• _Problem_: Copy every line of text from the records below word for word, leaving the pictures out.

• _Items_:
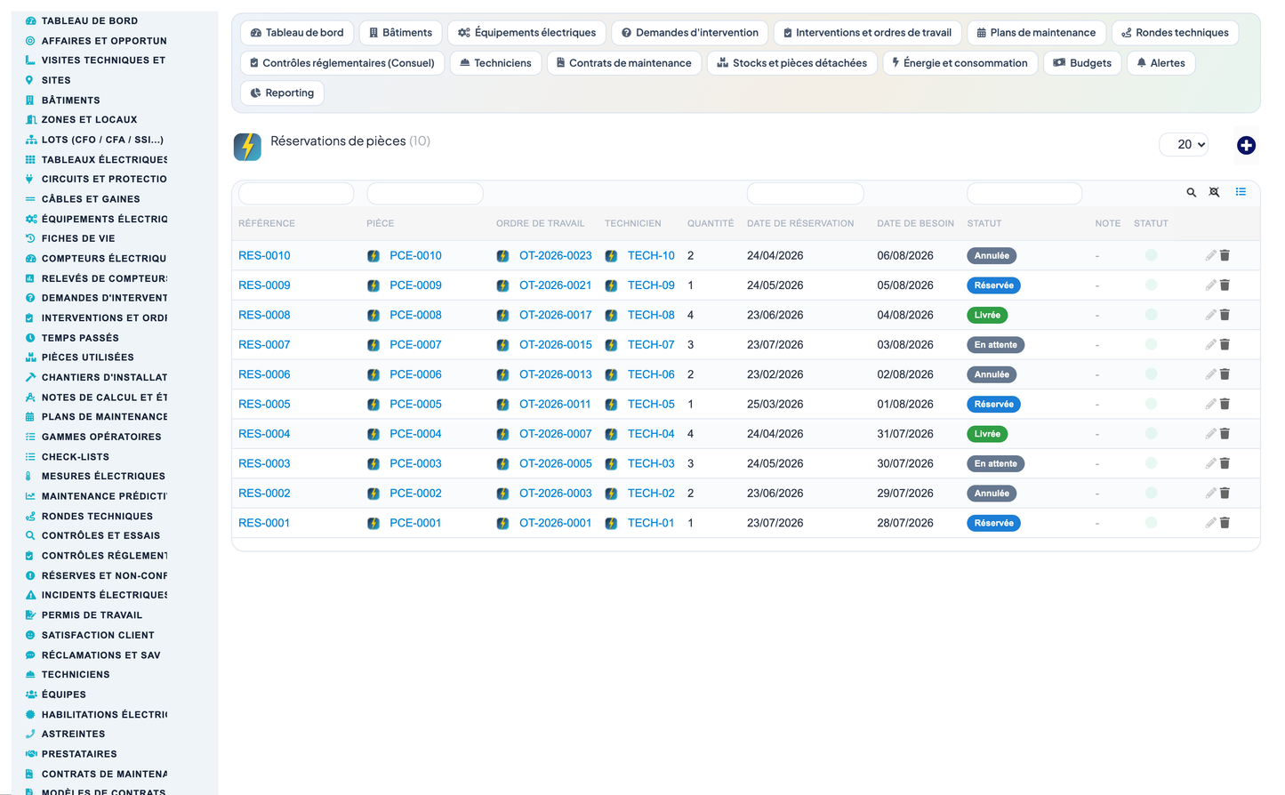Toggle the status circle for RES-0009
This screenshot has width=1285, height=795.
tap(1151, 285)
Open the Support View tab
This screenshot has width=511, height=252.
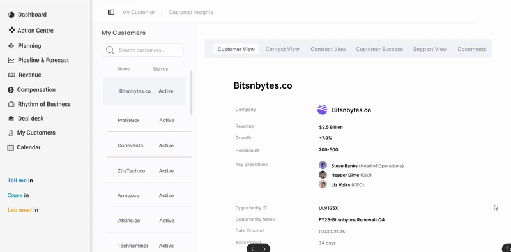430,49
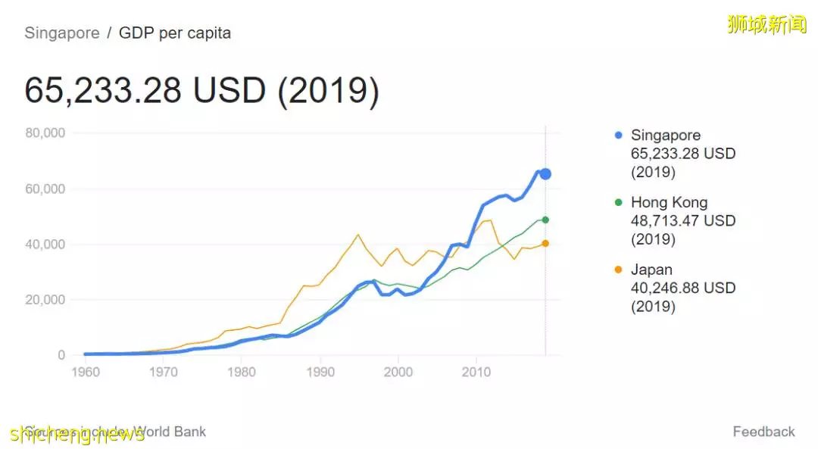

• _Reply to the exercise_:
Toggle the status circle for RES-0009
This screenshot has width=1285, height=795.
tap(1151, 285)
Open the Support View tab
This screenshot has width=511, height=252.
430,49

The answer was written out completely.